GIVEN DATA>
—————

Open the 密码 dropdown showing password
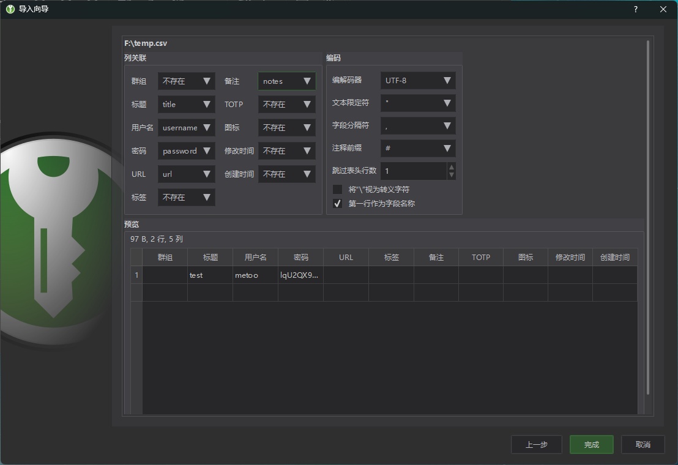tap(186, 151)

—————

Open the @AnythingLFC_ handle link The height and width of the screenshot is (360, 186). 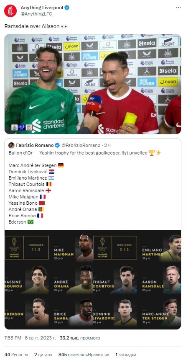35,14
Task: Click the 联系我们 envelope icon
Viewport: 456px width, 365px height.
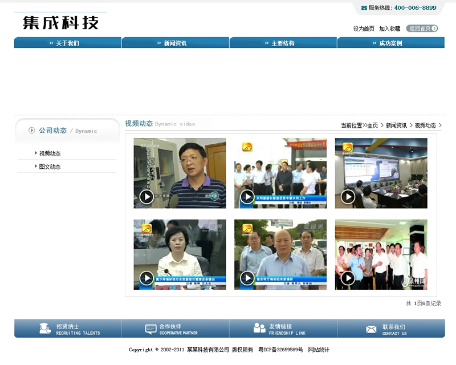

—————

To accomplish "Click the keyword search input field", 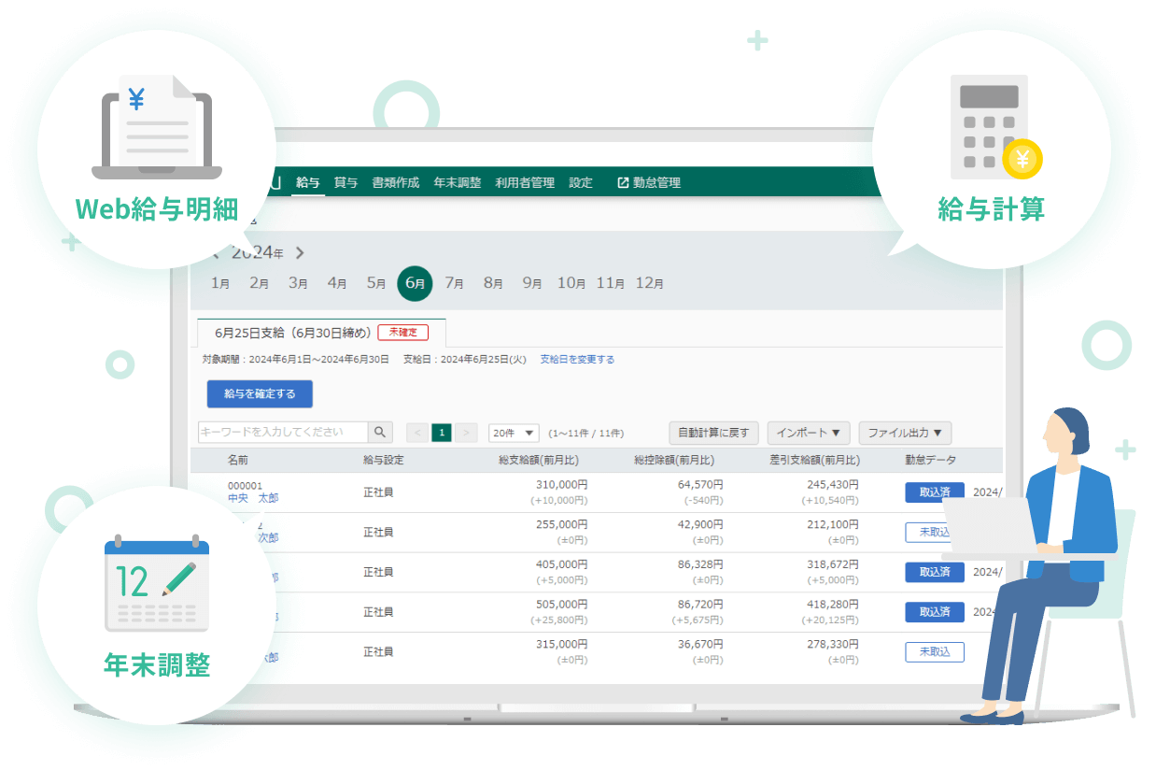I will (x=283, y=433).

—————

WHAT YOU NEED TO DO> Above are the records; copy exactly the lines from the line with "Task: Click the 联系我们 envelope icon" through the line with "Viewport: 456px width, 365px height.", both included.

SOLUTION BELOW>
Task: Click the 联系我们 envelope icon
Viewport: 456px width, 365px height.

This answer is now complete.